Dengan senyum lebar, Pristin menundukkan kepalanya.
“Selamat malam.”
Dengan perpisahan itu, Pristin meninggalkan kamar Jerald seolah melarikan diri, dan Jerald terus memperhatikan sosoknya yang pergi dengan tatapan menyesal.
“Mimpi indah, Pristin.”
Bahkan setelah dia menghilang, cukup lama.
───── ⋆⋅☆⋅⋆ ─────
Pagi selanjutnya.
“Kamu bangun pagi-pagi sekali.”
Aruvina berkata dengan suara heran saat melihat Pristin yang bangun lebih awal dari biasanya.
“Saya yakin Anda belum bisa bersantai dari kepenatan perjalanan Anda.”
“Ah, Christine terus muncul di kepalaku.”
Pristin berkata dengan tatapan canggung.
“Saya terus-menerus khawatir bahwa ini mungkin hanya mimpi.”
“Aduh Buyung.”
Aruvina yang mendengarkan Pristin memandangnya dengan ekspresi campur aduk antara kasihan dan terkejut setelah mendengar kata-katanya.
“Jika kamu begitu khawatir, pergilah dan temui dia.”
“…Haruskah saya?”
Meski itu sebuah pertanyaan, Pristin sudah bersiap untuk pergi keluar. Hanya mengenakan syal, Pristin dengan hati-hati menuju kamar Christine.
—Ketuk, ketuk
Tak lama setelah ketukan itu, suara Christine terdengar.
“Siapa ini?”
“Ini aku, Kris.”
“Oh, ayo masuk!”
Mendengar suara sambutan itu, Pristin membuka pintu dan masuk.

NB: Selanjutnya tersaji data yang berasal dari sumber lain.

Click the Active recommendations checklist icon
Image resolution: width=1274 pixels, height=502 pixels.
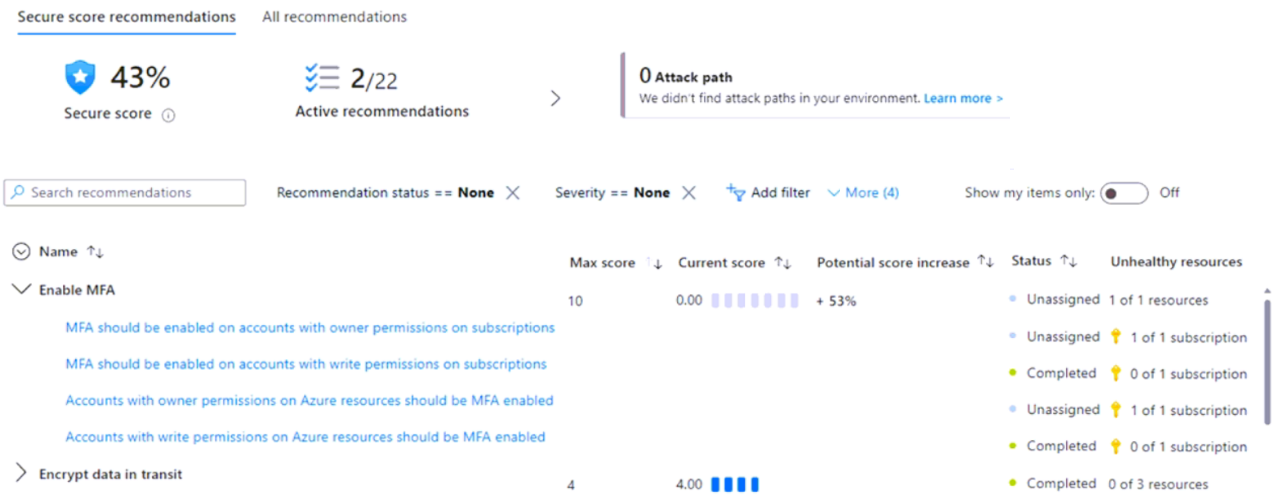(x=322, y=78)
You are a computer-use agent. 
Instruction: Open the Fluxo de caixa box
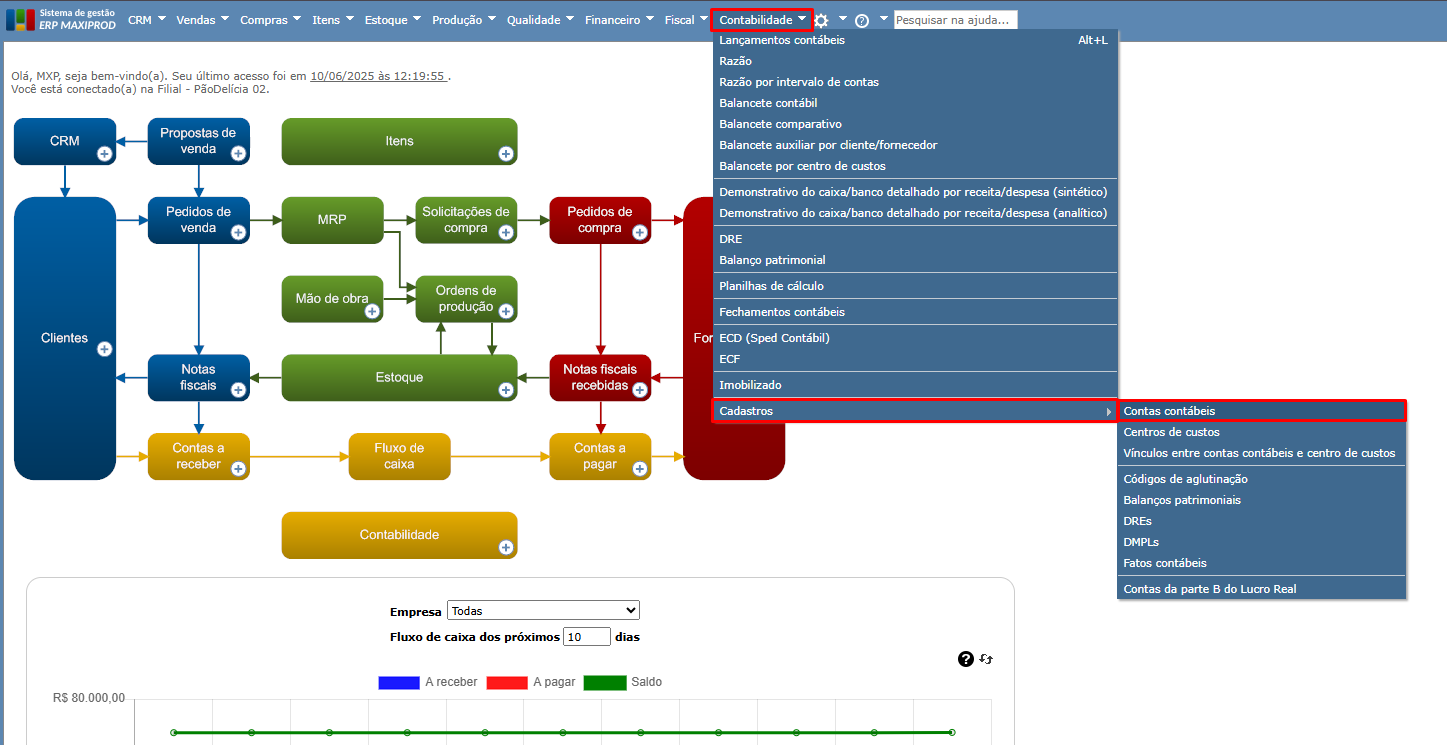(x=399, y=456)
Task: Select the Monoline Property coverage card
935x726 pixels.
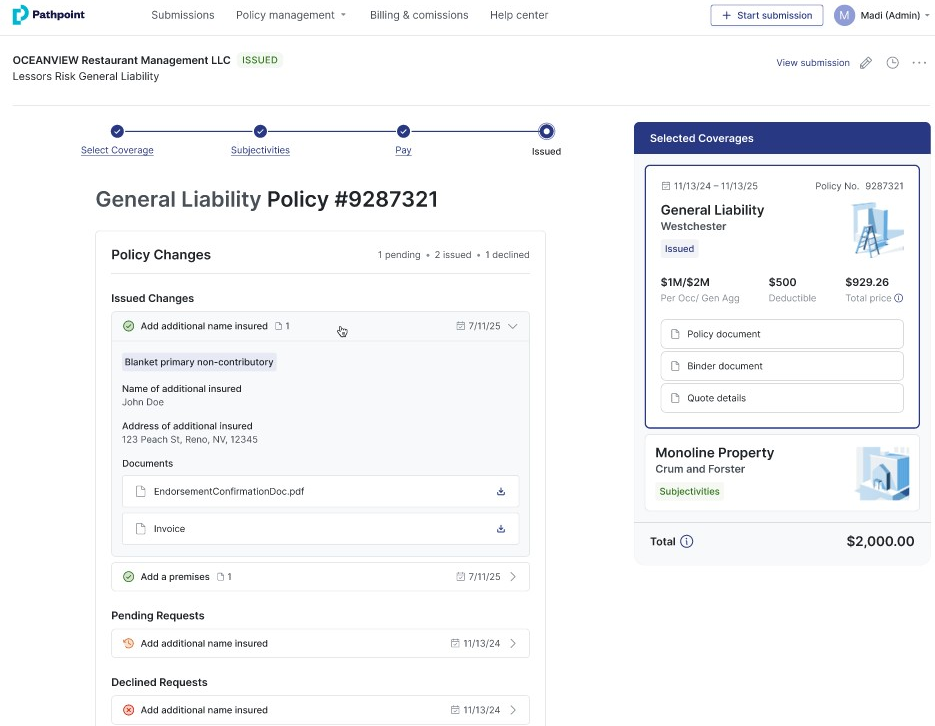Action: [781, 473]
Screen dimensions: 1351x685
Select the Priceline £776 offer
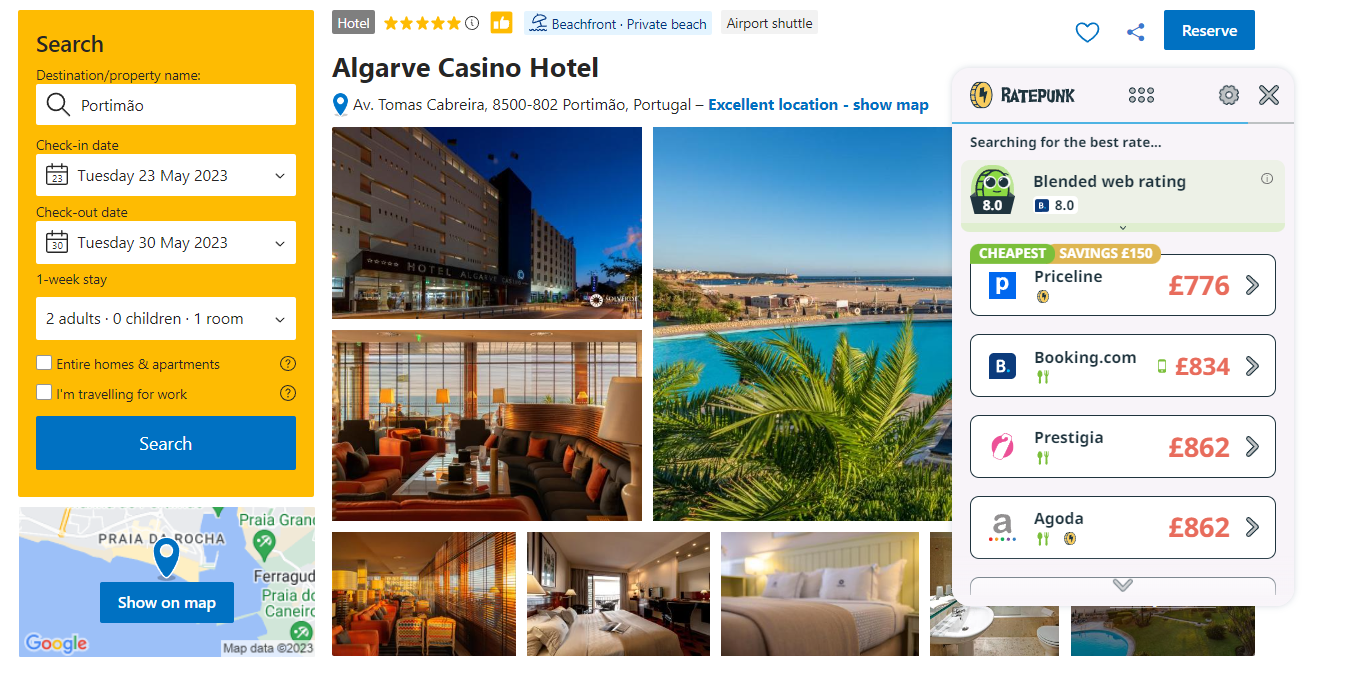tap(1123, 285)
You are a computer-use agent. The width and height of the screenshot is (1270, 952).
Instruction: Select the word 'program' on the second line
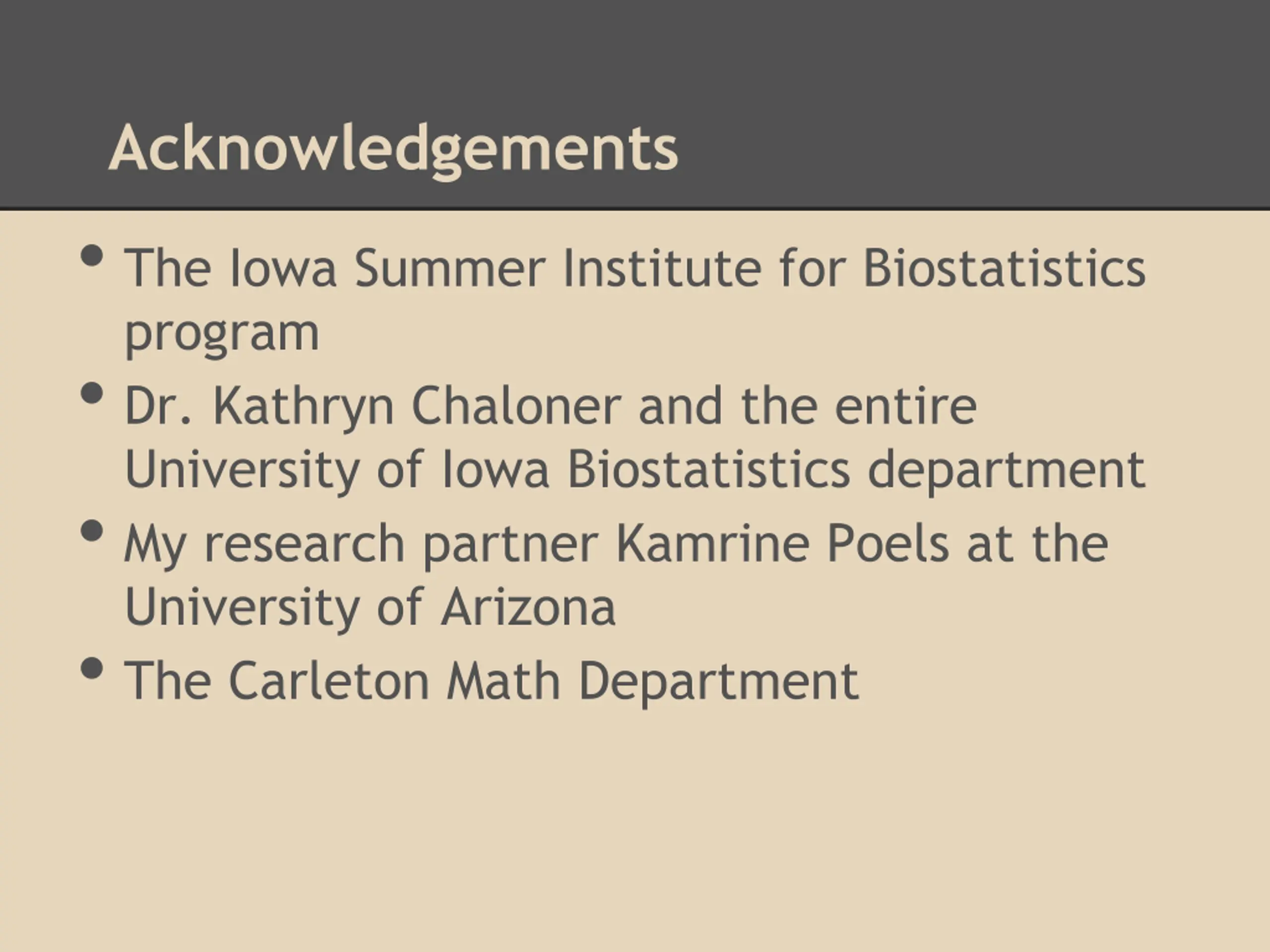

Christine yang sudah lama tidak bangun, terlihat sedikit acak-acakan, dan wajahnya agak sembab. Christine menyapa adiknya dengan senyum mengantuk.
“Hitung.”
“Hai, Christine. Apakah kamu tidur dengan nyenyak?”
“Ya. Tempat tidurnya sangat bagus… dan kamarnya sangat luas!”
Christine berbicara dengan suara sedikit bersemangat.
“Saya tidak yakin apakah saya bisa menggunakan kamar yang bagus.”
“Sekarang kamu tinggal di sini sebagai pembantuku. Yang Mulia memberi izin.”
“Ah, benarkah?”
“Ya. Jadi, silakan tinggal dengan nyaman.”
“Lalu, apa yang harus aku lakukan…”
“Tidak ada yang spesial. Aku menghabiskan siang hariku di kebun herbal, lho.”
“Kebun herbal?”
“Ya. Meskipun aku datang sebagai teman sang putri, aku juga bekerja sebagai dukun.”
Kata Pristin sambil menepuk bahu Christine.
“Jadi, daripada memikirkan sesuatu yang istimewa untuk dilakukan, jadilah temanku saja di sini.”
“Oke. Saya akan melakukannya.”
“Mau sarapan bersama?”
“Apakah itu tidak apa apa…?”
“Tidak apa-apa. Karena Yang Mulia mengizinkannya, Anda tidak perlu bertanya setiap kali kita melakukan sesuatu bersama.”
Pristin tersenyum dan menepuk bahu Christine.
“Jadi, bersiaplah dan datang ke kamarku. Ayo sarapan bersama.”